Consignes de travail:
#1 Dans le texte consacré à Francos De KODIA, relevez dans l'ordre tous les clubs cités dans la phrase qui commence par « Il avait fait ses premiers pas ».
#2 Recopiez le texte consacré à Francos De KODIA de « Quatrième de la » jusqu'à « dans la discipline. », en substituant « son père » à « le vieux NKODIA » partout.

Texte étudié:
============
François NKODIA changea de patronyme en devenant Francos De KODIA et à la clé plusieurs alias pour ses intimes, dont Salomon,Uomo, Capo di Tuti Capi, a vécu 84 ans. Il était né le 01/09/1941 et a été appelé à l’au-delà le 03/02/2025.
Quatrième de la fratrie de huit enfants, dont deux garçons, Francos était le fils tant attendu par le vieux NKODIA, vu que ses aînées étaient toutes de sexe féminin. Gendarme et Infirmier de son état, le vieux NKODIA avait travaillé avant l’indépendance à Carnot en Oubangui-Chari, actuelle Centrafrique. De retour au Congo, il avait continué à exercer son métier d’infirmier à l’Institut Pasteur de Brazzaville, jusqu’à ce qu’il soit admis à la retraite. Il avait élevé son fils dans la rigueur et dans la discipline.
Francos De KODIA, si le public connaissait l’Homme, certains jusqu’à l’aduler, l’Être l’était moins.
Le commun des mortels ne le connaissait que pour son penchant sur l’étoffe, mais il était plus que cela. Le murer qu’à cette étiquette, c’est faire fausse route. Ce côté n’était que la partie visible de l’iceberg. Pour bien comprendre l’Homme, il fallait explorer son côté invisible que j’appellerais l’Être. On ne connaît le goût d’une pomme qu’en la croquant.
Francos dans son jeune âge, bien que Bacongolais, de par son ouverture d’esprit et son humilité, avait des accointances avec les jeunes Potopotois de sa génération. À l’orée de l’indépendance jusqu’à l’arrivée de l’embrigadement de la jeunesse congolaise dans les milices dites révolutionnaires, beaucoup de jeunes Congolais adeptes de l’esthète, des grandes villes du Congo, notamment ceux de Brazzaville, pour ne prendre que le cas de cette ville, vivaient en Club, soit par affinité ou soit par proximité. Entendez par Club, Association. Francos durant toute sa jeunesse, avait évolué dans différents Clubs, jusqu’à la disparition de ceux-ci. Dans les Clubs, régnait un esprit de solidarité, de fraternité et d’ouverture où le sectarisme quel qu’il soit ne pouvait disposer d’un strapontin. Il avait fait ses premiers pas dans le dandysme avec le Club, « les Jeunes Premiers » puis le Club « Simple et Bien » et enfin le Club « les Viveurs ». Certains de ses Clubs englobaient les Bacongolais et les Potopotois. Je peux citer vaille que vaille : Gomez de MAKANDA, MBOUONO Sorcier, Martin Mirow KOLOKO, Cargu BALEKETA, Jean Bref BATOULA, Clément OSSINONDE, Théos MABENGUELE. Cette liste n’est pas exhaustive et vous y trouvez les jeunes de tous les horizons de cette époque. C’était ça Brazzaville, et Francos était un Brazzavillois de pur sang, un briseur de barrières, un fédérateur,
Certains Clubs sus-cités puisaient leur inspiration sur les aînés de l’un des plus grands Clubs de la place de Brazzaville,« les Existentialistes », dont les animateurs étaient : le charismatique Edmond NTADI CALLAFARD, Empereur MANOUANA, Chrysosthome Molinard MIFOUNDOU, Jean Bref KIKONDA, KOUAMALA…
Francos savait lier l’utile à l’agréable. Pour son savoir, son goût du beau ne le déviait point du chemin de l’école, ni des Chèques Postaux du Centre Ville, pour exercer son métier de Comptable.
============
Extraits du listing:
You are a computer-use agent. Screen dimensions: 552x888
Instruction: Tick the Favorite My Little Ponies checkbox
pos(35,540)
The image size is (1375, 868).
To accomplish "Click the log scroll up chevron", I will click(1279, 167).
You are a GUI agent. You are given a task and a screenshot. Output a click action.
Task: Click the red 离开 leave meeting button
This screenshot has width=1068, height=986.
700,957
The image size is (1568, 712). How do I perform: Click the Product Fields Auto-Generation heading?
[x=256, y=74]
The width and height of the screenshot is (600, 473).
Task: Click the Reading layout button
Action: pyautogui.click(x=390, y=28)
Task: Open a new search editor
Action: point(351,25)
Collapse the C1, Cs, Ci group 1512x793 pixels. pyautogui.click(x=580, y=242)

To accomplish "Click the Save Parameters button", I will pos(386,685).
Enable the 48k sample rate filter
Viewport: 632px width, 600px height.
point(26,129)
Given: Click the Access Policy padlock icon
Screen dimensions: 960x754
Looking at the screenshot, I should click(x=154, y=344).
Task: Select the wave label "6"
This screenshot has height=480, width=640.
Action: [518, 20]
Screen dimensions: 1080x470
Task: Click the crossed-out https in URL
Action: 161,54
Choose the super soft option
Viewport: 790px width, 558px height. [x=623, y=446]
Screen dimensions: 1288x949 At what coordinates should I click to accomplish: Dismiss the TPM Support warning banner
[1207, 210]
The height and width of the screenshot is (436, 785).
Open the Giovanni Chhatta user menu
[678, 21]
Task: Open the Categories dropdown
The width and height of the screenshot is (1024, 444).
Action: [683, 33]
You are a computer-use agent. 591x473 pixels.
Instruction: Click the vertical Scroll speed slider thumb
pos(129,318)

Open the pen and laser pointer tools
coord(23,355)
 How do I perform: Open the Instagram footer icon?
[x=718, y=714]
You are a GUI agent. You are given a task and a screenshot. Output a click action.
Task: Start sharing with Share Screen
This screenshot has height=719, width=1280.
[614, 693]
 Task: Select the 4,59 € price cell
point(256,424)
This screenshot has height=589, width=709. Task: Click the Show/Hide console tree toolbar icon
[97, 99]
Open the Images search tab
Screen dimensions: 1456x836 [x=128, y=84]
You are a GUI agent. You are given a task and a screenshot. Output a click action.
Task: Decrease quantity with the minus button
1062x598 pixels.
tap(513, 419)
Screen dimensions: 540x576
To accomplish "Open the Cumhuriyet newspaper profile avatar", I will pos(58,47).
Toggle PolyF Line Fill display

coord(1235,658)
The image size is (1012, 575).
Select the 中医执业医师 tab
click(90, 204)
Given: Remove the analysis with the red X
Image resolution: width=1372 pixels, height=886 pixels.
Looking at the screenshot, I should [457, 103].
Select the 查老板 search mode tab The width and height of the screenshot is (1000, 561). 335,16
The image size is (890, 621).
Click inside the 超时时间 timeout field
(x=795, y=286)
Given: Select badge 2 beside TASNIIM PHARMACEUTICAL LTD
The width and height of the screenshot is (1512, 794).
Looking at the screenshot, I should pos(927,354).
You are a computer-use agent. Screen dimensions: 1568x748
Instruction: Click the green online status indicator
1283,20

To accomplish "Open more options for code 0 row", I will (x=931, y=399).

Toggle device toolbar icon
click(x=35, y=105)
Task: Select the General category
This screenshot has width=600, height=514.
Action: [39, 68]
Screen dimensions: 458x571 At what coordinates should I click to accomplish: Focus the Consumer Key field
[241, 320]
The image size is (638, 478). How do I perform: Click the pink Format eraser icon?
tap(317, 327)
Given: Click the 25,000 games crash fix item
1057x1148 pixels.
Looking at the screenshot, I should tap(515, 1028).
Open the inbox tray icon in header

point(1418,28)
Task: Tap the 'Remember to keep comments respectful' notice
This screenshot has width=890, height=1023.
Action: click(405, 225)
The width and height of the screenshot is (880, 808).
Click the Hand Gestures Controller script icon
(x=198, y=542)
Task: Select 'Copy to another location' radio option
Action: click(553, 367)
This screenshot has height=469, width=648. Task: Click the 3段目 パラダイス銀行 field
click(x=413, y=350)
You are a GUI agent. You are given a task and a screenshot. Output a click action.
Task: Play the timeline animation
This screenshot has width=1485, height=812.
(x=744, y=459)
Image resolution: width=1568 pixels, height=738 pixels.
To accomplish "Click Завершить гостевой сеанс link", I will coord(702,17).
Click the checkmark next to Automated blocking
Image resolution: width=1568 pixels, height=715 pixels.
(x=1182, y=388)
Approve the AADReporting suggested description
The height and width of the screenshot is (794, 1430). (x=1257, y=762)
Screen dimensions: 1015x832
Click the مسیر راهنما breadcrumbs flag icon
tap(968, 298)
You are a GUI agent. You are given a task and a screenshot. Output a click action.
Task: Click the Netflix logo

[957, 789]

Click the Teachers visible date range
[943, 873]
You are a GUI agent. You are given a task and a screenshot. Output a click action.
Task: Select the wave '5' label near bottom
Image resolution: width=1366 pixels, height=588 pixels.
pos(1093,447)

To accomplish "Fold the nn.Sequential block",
============
Corrigé complet:
#1 « les Jeunes Premiers », « Simple et Bien », « les Viveurs »

#2
Quatrième de la fratrie de huit enfants, dont deux garçons, Francos était le fils tant attendu par son père, vu que ses aînées étaient toutes de sexe féminin. Gendarme et Infirmier de son état, son père avait travaillé avant l’indépendance à Carnot en Oubangui-Chari, actuelle Centrafrique. De retour au Congo, il avait continué à exercer son métier d’infirmier à l’Institut Pasteur de Brazzaville, jusqu’à ce qu’il soit admis à la retraite. Il avait élevé son fils dans la rigueur et dans la discipline.